I start pressing the fabric on the wound to stop the bleeding, I'm desperate and afraid.
"Alehandro, please don't die, I need you, I can't live without you," Without him, I can't acquire the possibility of breaking my curse and I may end up dead.
...
...
...
"Alehandro, please don't die, I need you, I can't live without you," I hear Miss Shizune say this, in a way it makes my heart race and puts a smile on my face.
'She likes me...'
Miss Shizune seems desperate to stop my bleeding. This has gone beyond all limits for me, my brother tried to kill me directly.
'That bastard, I'll kill him.' I've never wanted to kill someone before who wasn't a heretic or a witch, but my brother deserves death.

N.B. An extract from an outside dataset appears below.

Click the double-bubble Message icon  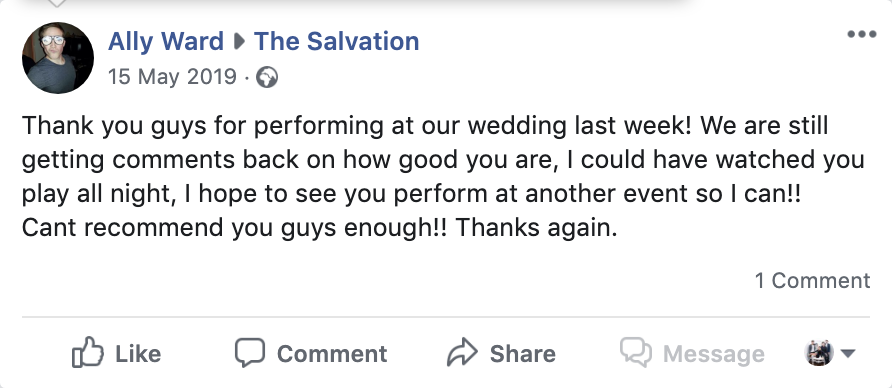click(635, 352)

Lately, the assassins have been increasing, I've done everything to make sure Miss Shizune doesn't notice, and I was truly hurt when she said my protection was unhealthy.
But seeing her crying and desperate, saying she needs me, makes me feel encouraged to have been stabbed.
After all, if it weren't for that, I would never have seen this side of Miss Shizune.
"Miss Shizune, don't cry...I-I won't die..." I say after fully opening my eyes, I momentarily passed out, but as a Templar, I am resilient and persistent.
"The wound is not that serious...I'll survive," Fortunately, it wasn't too deep.
"Miss Shizune...thank you for helping," Even if it's not serious, if I had passed out without receiving care to stop the bleeding, I would have died, although the bandage is very poorly done, it still helped.
"Miss Shizune, could you go get guards to clean up the mess?" I ask her.
"N-No, I can't leave you alone,"
'I need Miss Shizune to alert other Templars or another attack may occur'
"Miss Shizune...you bandaged it very poorly, if you don't get help, I'll die," The look of shock on her face is kind of funny, she quickly runs off to get help.
"She loves me...hahaha someone who loves me like this...I think I've never found someone like this before...I need you too, Miss Shizune..." I murmur as I begin to fix the poorly made bandages.